Brazil's new program to fight inflation -- which had accelerated from about 220 percent last summer to more than 500 percent in January -- is modeled heavily on one adopted by Argentine President Raul Alfonsin last June. The Argentine program included a wage and price freeze, creation of a new currency, maintenance of a fixed exchange rate to moderate the effect of rising import prices, reductions in state spending and a gradual dismantling of inefficient state enterprises.
Shell-shocked Argentines embraced the program almost totally at first. It brought the rate of inflation down to about 45 percent a year from nearly 1,500 percent. Alfonsin last summer also neatly deflected the politically explosive international debt issue by focusing on the need for Argentina to reform its own economic policies.
After the program was put into effect, Argentina received more than $1 billion in loans from the IMF and $4.2 billion from commercial banks. As a result, the country was able to bring all its loan payments up to date without using up hard-earned foreign currencies. The country, at least for now, has replaced Mexico as the model debtor nation. But the anti-inflation program triggered a severe recession in Argentina. Per-capita economic output fell 4 percent last year and nearly is 17 percent below its 1980 peak, according to New York's Morgan Guaranty Trust Co.
Political and social unrest again is growing in Argentina. Despite the administration's efforts to contain it, the debt issue again is becoming a major domestic political controversy.
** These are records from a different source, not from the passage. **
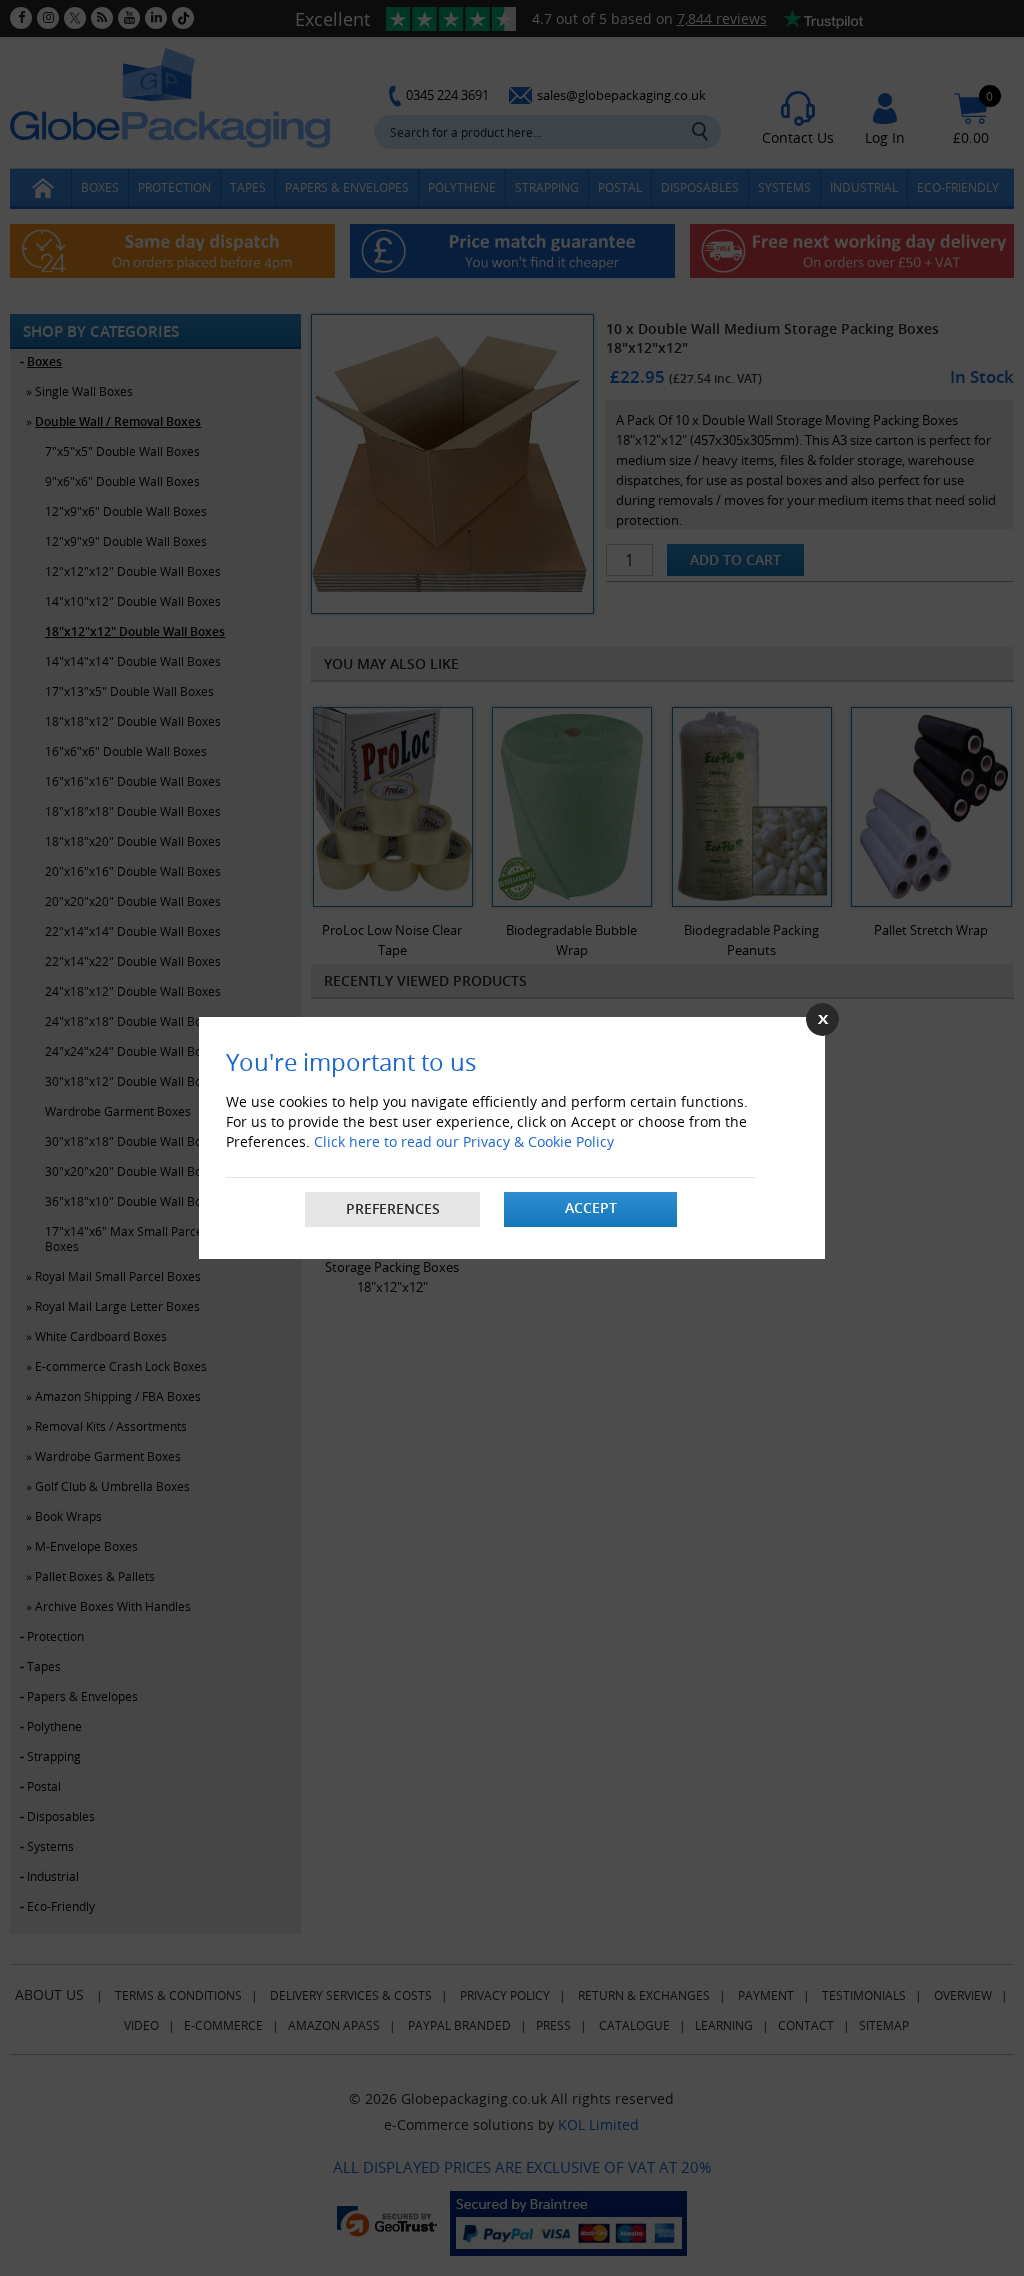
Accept (591, 1207)
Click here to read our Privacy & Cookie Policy (464, 1141)
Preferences (393, 1208)
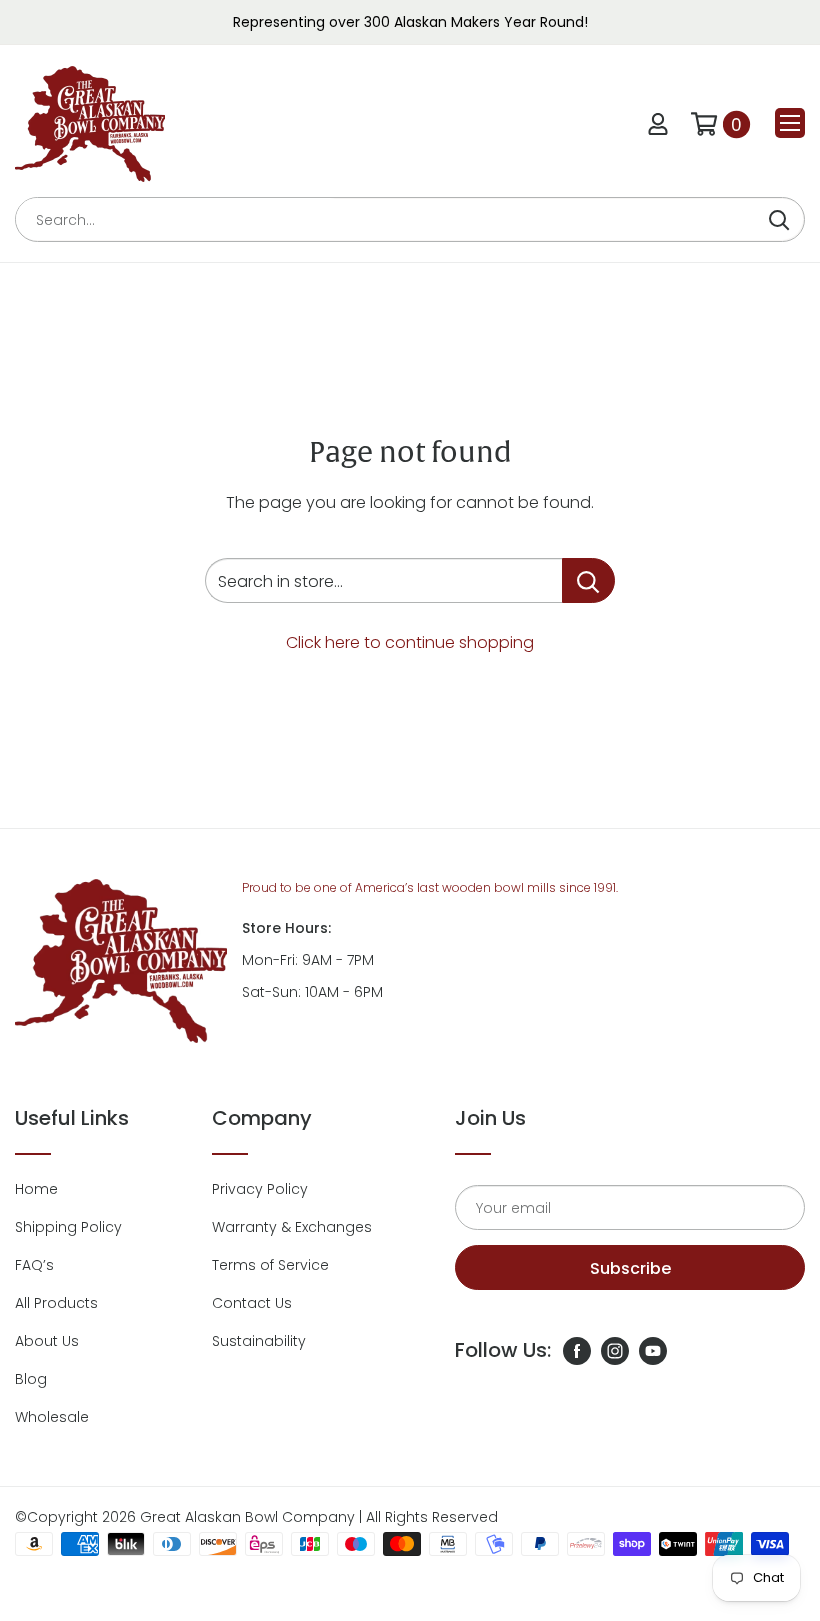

The money from the banks and the IMF will run out this summer, but the country still needs to pay about $5 billion a year in interest on its $50 billion foreign debt. At the same time, its key exports will bring in fewer dollars this year than last because prices have slipped, and the problem is compounded by floods that have hurt the country's grain harvest. Grains account for nearly 50 percent of Argentina's foreign earnings. "Alfonsin learned the folly of whipping up the country over the foreign-debt issue last year," a U.S political analyst said. "But that doesn't mean he'll be able to ignore it if it flares up again this year."
Even the politically more conservative Mexicans, whose foreign debt totals $97 billion, will find it difficult to devise a solution to their current crisis that is both domestically acceptable and palatable to the banks and industrial-country governments.
President Miguel de la Madrid told the Mexicans in a television address two weeks ago that it is time for the banks to join the country in making some sacrifices. "It will be hard for him to back away from that statement," a Latin American diplomat said.
Furthermore, Mexico's ruling party will select its next president in 1987 -- making it unlikely that politicians can ignore domestic opposition to paying the foreign debt, he said. The question promises to become even more complicated if Jesus Silva Herzog, the Mexican finance minister who has been the architect of the country's economic progam, pursues the presidency himself.
"Silva Herzog can decide to be president and play to domestic politics or decide to be an international financier and play to the rest of the world, but he cannot do both," said a U.S. banker.